* TASK TO CARRY OUT
Among the lines below, copy exactly those from the one with "Önerileriniz (1390, 816)" through the one with "Mentions légales (1278, 1434)", counting both ends.

(Saved entries)

——

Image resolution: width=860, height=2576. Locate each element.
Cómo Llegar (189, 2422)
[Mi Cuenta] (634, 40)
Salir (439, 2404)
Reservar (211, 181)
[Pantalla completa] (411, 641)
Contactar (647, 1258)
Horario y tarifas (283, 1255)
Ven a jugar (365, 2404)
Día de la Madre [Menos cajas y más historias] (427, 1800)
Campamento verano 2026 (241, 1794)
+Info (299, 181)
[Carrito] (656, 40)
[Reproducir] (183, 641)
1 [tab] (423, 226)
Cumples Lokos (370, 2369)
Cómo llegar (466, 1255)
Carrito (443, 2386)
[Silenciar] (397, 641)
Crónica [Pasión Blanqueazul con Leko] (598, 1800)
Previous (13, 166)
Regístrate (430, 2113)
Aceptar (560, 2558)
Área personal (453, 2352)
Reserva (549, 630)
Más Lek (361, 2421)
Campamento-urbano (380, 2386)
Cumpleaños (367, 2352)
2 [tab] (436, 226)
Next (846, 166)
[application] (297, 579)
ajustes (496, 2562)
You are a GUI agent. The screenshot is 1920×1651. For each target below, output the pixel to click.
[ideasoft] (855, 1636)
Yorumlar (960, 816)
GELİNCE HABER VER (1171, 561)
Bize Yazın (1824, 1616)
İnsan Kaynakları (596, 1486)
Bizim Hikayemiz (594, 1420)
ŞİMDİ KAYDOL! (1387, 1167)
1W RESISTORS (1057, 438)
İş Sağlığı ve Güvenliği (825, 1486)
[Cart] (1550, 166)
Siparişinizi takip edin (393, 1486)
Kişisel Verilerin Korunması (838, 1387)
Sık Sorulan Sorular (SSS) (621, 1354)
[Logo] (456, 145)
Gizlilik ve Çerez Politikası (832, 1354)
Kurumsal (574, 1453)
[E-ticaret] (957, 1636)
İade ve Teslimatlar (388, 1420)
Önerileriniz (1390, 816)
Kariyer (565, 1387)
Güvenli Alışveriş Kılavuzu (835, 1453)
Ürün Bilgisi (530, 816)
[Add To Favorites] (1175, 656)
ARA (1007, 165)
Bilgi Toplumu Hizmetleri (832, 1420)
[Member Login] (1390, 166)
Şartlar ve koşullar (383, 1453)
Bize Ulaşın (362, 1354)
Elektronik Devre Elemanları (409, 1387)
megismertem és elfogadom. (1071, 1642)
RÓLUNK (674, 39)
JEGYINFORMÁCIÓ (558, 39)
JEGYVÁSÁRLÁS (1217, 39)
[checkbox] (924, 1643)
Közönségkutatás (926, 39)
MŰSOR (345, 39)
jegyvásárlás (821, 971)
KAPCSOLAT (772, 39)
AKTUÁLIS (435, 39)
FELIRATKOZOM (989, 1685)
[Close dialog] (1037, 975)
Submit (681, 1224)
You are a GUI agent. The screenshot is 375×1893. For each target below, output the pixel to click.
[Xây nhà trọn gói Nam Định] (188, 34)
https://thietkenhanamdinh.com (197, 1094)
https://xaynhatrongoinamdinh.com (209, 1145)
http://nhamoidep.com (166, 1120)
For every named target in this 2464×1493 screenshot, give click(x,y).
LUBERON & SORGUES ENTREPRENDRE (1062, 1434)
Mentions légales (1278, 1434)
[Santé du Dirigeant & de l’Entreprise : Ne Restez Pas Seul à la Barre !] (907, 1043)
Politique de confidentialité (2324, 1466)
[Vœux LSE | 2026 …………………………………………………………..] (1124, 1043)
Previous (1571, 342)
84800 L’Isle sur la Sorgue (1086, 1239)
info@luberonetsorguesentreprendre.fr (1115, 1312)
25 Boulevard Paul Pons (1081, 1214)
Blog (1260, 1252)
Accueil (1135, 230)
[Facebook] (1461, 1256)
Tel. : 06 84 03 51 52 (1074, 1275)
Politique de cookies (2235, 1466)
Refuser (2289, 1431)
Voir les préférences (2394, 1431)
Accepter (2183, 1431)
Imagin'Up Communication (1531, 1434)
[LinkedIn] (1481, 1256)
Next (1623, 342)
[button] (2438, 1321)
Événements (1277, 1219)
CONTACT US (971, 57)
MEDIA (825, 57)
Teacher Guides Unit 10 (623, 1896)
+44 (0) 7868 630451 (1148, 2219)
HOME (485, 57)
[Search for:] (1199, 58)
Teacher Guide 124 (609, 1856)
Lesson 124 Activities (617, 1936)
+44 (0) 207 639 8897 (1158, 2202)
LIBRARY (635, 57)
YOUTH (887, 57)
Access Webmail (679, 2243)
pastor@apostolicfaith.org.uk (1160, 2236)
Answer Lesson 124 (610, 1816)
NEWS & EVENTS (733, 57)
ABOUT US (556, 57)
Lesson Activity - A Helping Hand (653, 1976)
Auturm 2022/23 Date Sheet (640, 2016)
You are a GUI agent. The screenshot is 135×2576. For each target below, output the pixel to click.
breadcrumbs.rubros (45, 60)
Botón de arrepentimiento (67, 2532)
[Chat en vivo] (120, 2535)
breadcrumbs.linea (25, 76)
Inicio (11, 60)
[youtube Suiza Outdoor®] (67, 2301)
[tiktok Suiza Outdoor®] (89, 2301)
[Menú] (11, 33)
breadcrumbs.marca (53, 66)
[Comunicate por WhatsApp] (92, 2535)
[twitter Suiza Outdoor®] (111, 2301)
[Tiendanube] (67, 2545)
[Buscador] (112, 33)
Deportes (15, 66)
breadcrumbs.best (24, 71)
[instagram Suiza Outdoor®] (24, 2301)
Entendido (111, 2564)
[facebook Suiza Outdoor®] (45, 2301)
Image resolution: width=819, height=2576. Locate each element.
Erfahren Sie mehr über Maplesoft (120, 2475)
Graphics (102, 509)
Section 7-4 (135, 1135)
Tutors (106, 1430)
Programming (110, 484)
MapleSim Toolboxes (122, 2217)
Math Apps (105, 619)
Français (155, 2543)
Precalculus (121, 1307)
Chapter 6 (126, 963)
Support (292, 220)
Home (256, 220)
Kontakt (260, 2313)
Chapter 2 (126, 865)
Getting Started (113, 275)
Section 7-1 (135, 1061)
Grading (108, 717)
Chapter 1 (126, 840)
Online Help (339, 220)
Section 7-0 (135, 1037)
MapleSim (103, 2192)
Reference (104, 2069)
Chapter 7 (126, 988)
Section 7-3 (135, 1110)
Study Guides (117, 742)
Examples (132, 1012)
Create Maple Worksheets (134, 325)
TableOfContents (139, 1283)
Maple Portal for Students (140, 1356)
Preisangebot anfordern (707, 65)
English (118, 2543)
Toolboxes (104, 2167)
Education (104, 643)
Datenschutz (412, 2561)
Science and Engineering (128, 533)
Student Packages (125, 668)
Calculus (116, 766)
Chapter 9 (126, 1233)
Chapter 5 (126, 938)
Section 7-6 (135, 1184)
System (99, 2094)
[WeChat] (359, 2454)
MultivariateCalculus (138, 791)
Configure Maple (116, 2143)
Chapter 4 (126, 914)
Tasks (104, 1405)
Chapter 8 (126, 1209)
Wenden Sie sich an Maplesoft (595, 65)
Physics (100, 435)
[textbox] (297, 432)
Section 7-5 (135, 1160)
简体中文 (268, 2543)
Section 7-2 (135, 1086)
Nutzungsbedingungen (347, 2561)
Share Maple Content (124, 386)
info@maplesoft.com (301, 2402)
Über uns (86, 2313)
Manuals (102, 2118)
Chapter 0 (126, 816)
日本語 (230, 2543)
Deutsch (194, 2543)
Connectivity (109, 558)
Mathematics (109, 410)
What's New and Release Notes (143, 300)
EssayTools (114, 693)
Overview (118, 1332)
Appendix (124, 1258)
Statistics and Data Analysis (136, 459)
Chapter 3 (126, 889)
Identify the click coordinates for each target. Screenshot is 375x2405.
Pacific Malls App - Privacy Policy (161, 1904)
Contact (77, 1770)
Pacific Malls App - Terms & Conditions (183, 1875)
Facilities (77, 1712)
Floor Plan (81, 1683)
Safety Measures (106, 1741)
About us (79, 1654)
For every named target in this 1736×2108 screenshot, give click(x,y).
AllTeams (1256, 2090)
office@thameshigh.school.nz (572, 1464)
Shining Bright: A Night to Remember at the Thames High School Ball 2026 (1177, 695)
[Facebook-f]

——

* RESULT OF THIS EXERCISE
Önerileriniz (1390, 816)
Kariyer (565, 1387)
Güvenli Alışveriş Kılavuzu (835, 1453)
Ürün Bilgisi (530, 816)
[Add To Favorites] (1175, 656)
ARA (1007, 165)
Bilgi Toplumu Hizmetleri (832, 1420)
[Member Login] (1390, 166)
Şartlar ve koşullar (383, 1453)
Bize Ulaşın (362, 1354)
Elektronik Devre Elemanları (409, 1387)
megismertem és elfogadom. (1071, 1642)
RÓLUNK (674, 39)
JEGYINFORMÁCIÓ (558, 39)
JEGYVÁSÁRLÁS (1217, 39)
[checkbox] (924, 1643)
Közönségkutatás (926, 39)
MŰSOR (345, 39)
jegyvásárlás (821, 971)
KAPCSOLAT (772, 39)
AKTUÁLIS (435, 39)
FELIRATKOZOM (989, 1685)
[Close dialog] (1037, 975)
Submit (681, 1224)
You are a GUI agent. The screenshot is 375×1893. For each target below, output the pixel to click.
[Xây nhà trọn gói Nam Định] (188, 34)
https://thietkenhanamdinh.com (197, 1094)
https://xaynhatrongoinamdinh.com (209, 1145)
http://nhamoidep.com (166, 1120)
For every named target in this 2464×1493 screenshot, give click(x,y).
LUBERON & SORGUES ENTREPRENDRE (1062, 1434)
Mentions légales (1278, 1434)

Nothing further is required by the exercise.